When I checked-in, I saw I was assigned to the game, ‘Put a Ring on It.’ Such a fancy name for ring toss. I smiled; and noticed the rings went over 2-liter bottles of soda. For elementary students? It was also one of the few activities that required more than just the entrance wrist band; it required a ticket. An additional investment from mom and dad’s wallet. A money-making station. How can I bring in the most cha-ching?

So, as the leaving volunteer was on his way out, he said the rules didn’t seem to be working. Kids weren’t playing, winning, or taking home those 2-liter bottles of soda. And, there were a lot of bottles to get rid of. I had two hours and my true to form, non-conformist ways about me. I placed the rules in the bucket and turned my back on them.

By questioning the rules, I learned five things that helped me this week. They helped me keep my chin up as I continue to search for the right job and the place I feel accepted; where I belong in my new city. By watching the kids play the game with my adjusted rules, I learned the necessity to:

  • Go after what you want. The rule was the player had to take the 2-liter they ringed. Well, many of the kids didn’t want to invest one of their tickets if they had to leave so much to luck.

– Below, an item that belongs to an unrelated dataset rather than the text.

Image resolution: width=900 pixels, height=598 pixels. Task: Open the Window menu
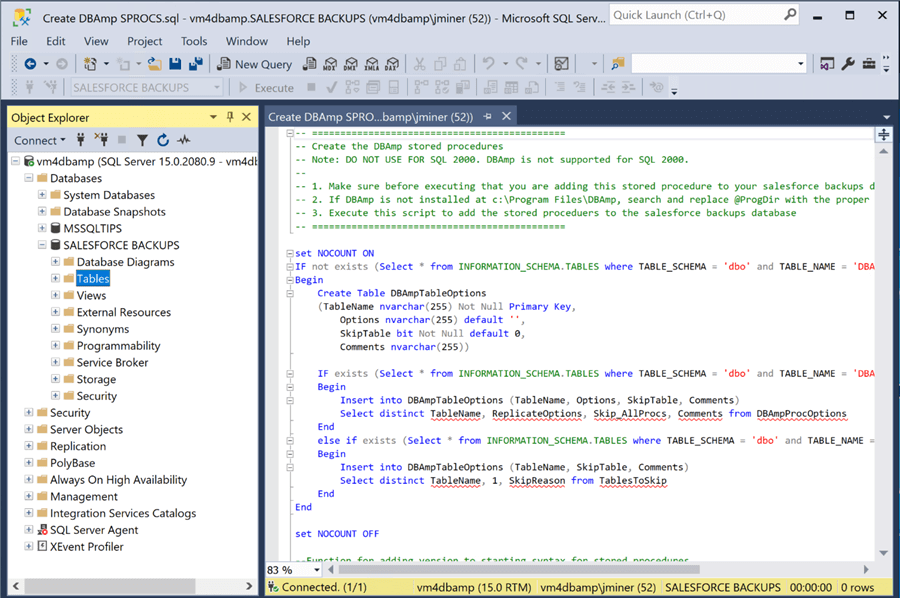point(246,41)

Once I told them they could choose whatever flavor of soda they wanted, they had motivation. They felt more in control of the situation.
  • Focus. With their eye on the prize, they honed in their hand-eye coordination skills. They lined up, ready to throw. They had five bottles, four rings. The odds were in their favor.
  • Adjust. When the ring didn’t land where they wanted, they applied their motor skills in a new way. I offered constructive feedback and they accepted it to try a new tactic.
  • Try, try again. With a little positive reinforcement, these kids became more and more determined. Some even invested up to 10 tickets to win.
  • It’s okay to walk away. Invest wisely. Is that bottle of soda really worth it? If so, keep going. But if not, be willing to walk away. For example, with the littlest ones, the marker to throw from was way too challenging and their parents didn’t want them to win a huge amount of soda. They moved on to the next game.

Essentially, this little game of ring toss reminded me why it’s important to stay to true character. Just because I haven’t found the place that will accept my inquisitive nature as an asset, doesn’t mean the job doesn’t exist. There are lots of other games / opportunities out there. And right now I feel like it’s worth it to keep looking. I’ve invested a lot of time and effort to become a writer and I am not willing to walk away just yet. Finding the ‘perfect’ job that pays me to do what I love to do may be a crackpot theory, but that’s okay. I love that part about me.